◆ Selected passage ◆
★ ★ ★ ★ ★
HealtH (1979/1982) An often very amusing political satire directed by Robert Altman involving the race for president of a health convention. It’s an allegory about Eisenhower and Adlai Stevenson, with Lauren Bacall as a narcoleptic 83-year old virgin (Ike) and Glenda Jackson as a prating intellectual (Stevenson) who talks, dryly and utterly without emotion, through everything and everyone. Paul Dooley is an obnoxious hypocrite of a third-party candidate who is a mass of prejudices and whose shtick is holding his breath under water, Carol Burnett is very funny as a representative of the President — since the picture was filmed in 1979, presumably Jimmy Carter — and James Garner is only slightly less so as her estranged husband, working for Bacall. Donald Moffat shows up in a sinister performance as Bacall’s frightening brother; Henry Gibson is a political operative whose first sequence in drag as an old woman is so convincing you almost wonder who that interesting actress is; Diane Stilwell is Jackson’s secretary who can’t type and who has supplied Jackson with a portable tape recorder, with which she is pretty obviously in love; MacIntyre Dixon is marvelous as the convention manager; Alfre Woodard is the hotel’s determinedly sunny convention representative vexed by this unmanageable collection of loons; Ann Ryerson is Bacall’s physician who lacks the ability to enjoy sex; the singing group The Steinettes appear throughout the movie, singing brightly and inanely at every conceivable opportunity; and Dick Cavett plays himself, vainly attempting to interview Bacall and Jackson and perennially frustrated by Bacall’s unexpected sleeping fits (if that isn’t an oxymoron.) Altman and Dooley wrote the sharp screenplay with Frank Barhydt, and it’s a relaxed, cheery, sometimes hilarious ensemble comedy. Why any of the people involved thought that a satire on Eisenhower and Stevenson was relevant to anything, or anyone, in 1979 remains a mystery, but everyone in the picture is terrific with the notable exception of Bacall. We watch her thinking we know she was famous for something once, but from her performance we can’t recall just what; after 1966 she always seemed to be playing the paralyzed rich-bitch from Harper — she’d become all surface, the grande dame in her element. What the hell happened to that woman? She was better at 19, when she knew almost nothing about acting.
★ ★ ★ ★ ★
◆ Data supplied ◆

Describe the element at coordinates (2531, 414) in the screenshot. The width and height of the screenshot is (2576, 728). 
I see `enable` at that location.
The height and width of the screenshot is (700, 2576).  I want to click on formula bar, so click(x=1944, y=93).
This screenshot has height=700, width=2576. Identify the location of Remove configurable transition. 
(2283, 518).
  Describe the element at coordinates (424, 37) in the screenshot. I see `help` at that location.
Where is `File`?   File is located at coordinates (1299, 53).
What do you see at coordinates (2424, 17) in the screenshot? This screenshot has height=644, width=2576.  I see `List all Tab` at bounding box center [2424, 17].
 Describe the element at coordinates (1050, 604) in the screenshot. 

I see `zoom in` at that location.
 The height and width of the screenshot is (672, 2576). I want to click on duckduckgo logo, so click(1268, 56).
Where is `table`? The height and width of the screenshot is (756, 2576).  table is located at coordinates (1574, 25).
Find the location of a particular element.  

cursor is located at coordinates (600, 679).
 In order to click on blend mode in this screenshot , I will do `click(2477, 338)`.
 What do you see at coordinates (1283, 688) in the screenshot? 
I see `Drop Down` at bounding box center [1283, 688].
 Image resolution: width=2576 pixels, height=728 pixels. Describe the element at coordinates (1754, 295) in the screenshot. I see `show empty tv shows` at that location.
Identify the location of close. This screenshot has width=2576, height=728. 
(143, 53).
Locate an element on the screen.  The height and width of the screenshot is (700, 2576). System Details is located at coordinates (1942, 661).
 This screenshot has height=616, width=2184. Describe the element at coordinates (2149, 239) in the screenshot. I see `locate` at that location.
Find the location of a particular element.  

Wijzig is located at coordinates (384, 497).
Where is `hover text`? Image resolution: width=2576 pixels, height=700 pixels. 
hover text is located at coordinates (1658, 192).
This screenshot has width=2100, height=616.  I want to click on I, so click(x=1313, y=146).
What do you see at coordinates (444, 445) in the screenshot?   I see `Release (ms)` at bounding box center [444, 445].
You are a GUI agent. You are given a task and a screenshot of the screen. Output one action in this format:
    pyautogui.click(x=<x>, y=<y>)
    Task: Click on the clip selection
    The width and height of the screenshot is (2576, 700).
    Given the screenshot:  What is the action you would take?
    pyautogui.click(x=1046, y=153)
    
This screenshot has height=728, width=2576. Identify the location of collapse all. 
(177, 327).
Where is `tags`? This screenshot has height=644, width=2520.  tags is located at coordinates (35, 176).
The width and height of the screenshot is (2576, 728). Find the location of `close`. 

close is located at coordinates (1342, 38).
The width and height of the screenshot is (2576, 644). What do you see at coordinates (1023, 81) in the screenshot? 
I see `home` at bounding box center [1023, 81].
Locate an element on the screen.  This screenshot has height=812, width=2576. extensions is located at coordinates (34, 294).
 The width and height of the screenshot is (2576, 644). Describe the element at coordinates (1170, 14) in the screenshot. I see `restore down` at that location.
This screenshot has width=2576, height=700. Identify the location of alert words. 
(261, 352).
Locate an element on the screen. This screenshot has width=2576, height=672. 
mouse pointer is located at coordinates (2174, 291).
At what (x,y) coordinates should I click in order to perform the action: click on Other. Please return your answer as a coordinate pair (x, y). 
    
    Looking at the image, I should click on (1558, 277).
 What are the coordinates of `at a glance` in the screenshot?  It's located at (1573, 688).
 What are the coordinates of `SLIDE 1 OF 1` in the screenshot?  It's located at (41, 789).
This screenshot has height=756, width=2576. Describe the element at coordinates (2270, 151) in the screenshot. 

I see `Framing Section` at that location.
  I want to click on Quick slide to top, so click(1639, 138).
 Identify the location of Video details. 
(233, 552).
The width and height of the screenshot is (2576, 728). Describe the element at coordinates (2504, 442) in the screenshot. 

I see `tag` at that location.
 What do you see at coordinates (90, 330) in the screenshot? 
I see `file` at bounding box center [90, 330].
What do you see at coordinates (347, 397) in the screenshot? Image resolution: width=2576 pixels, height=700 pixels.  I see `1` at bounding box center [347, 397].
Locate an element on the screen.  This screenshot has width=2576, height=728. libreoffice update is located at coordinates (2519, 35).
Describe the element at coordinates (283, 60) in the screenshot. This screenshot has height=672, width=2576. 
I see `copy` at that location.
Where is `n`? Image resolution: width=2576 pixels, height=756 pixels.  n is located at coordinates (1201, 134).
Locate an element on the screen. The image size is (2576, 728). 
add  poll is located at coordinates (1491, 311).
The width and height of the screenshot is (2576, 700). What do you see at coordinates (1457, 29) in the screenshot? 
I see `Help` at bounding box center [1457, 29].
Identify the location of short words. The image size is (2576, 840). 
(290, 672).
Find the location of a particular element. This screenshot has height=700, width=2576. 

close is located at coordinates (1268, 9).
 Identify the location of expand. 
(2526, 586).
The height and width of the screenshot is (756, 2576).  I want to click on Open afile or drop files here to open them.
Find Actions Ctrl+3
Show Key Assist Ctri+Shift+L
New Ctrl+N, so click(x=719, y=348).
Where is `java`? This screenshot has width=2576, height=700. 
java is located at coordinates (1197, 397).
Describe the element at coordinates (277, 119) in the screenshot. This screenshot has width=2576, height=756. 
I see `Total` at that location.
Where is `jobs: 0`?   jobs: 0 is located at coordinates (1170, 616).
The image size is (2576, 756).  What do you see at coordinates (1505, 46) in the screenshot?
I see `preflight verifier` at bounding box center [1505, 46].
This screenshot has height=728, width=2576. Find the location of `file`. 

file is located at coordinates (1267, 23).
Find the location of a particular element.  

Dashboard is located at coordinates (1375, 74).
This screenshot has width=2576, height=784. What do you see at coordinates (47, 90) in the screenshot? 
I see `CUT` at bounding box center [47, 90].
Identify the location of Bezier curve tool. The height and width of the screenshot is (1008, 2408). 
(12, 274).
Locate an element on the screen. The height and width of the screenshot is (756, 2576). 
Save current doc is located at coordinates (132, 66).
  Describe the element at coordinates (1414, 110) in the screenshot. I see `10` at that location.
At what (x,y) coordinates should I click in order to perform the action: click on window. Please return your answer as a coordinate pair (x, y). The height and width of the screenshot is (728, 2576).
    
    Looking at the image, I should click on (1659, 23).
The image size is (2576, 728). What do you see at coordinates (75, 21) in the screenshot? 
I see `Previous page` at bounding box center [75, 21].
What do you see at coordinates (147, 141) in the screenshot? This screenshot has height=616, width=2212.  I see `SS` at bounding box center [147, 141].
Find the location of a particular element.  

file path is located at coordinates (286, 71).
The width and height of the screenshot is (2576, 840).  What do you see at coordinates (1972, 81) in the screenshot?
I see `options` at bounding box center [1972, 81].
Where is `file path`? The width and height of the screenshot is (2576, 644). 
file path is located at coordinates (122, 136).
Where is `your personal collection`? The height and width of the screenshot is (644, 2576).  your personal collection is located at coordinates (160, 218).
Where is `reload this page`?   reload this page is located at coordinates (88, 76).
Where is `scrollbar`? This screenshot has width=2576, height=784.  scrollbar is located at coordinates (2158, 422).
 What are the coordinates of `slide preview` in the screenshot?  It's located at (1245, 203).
★ ★ ★ ★ ★
◆ Problem details ◆
In the review of HealtH, which actor plays the convention manager?

◆ Written response ◆
MacIntyre Dixon plays the convention manager.